### Data
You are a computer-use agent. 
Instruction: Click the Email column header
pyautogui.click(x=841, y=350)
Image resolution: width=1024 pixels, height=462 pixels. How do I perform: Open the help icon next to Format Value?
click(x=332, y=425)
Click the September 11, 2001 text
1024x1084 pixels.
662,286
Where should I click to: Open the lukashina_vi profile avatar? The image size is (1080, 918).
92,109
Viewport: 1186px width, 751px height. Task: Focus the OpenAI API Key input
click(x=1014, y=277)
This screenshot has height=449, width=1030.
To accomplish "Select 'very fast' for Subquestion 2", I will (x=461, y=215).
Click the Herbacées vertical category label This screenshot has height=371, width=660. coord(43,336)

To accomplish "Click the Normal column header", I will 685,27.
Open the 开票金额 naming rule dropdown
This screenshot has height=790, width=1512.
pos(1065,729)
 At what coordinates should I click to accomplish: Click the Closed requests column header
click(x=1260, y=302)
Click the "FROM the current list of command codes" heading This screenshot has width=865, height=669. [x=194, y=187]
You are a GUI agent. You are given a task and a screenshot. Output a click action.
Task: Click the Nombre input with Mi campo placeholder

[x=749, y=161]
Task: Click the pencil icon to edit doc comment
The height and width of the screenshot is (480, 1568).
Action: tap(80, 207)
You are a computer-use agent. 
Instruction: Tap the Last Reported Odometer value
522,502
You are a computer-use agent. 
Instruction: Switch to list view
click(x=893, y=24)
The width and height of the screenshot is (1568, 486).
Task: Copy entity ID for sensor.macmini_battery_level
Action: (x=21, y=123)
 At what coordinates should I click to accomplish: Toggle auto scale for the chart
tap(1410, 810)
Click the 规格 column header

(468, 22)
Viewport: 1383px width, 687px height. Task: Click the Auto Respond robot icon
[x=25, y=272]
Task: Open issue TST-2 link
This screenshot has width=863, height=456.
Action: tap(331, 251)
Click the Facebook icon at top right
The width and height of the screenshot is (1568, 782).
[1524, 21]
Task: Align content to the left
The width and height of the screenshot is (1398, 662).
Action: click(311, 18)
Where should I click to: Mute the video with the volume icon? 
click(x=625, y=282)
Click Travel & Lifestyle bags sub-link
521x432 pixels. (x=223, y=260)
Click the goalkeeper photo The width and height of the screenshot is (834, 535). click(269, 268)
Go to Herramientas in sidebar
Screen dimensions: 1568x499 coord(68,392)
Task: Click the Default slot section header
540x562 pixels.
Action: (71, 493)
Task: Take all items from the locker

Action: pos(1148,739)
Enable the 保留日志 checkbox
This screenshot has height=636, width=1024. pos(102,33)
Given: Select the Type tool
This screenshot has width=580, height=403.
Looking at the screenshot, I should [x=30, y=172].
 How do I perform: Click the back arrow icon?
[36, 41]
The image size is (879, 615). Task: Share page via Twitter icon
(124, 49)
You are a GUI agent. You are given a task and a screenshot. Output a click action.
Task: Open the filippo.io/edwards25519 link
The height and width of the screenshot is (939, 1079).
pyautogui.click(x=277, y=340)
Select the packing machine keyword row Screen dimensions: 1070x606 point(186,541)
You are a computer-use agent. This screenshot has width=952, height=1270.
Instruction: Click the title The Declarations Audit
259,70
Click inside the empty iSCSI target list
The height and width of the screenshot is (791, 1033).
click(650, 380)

### Task item
In the records above, find each line that mentions the word "will", and copy it.

### Result
To accomplish "Select 'very fast' for Subquestion 2", I will (x=461, y=215).
To accomplish "Click the Normal column header", I will 685,27.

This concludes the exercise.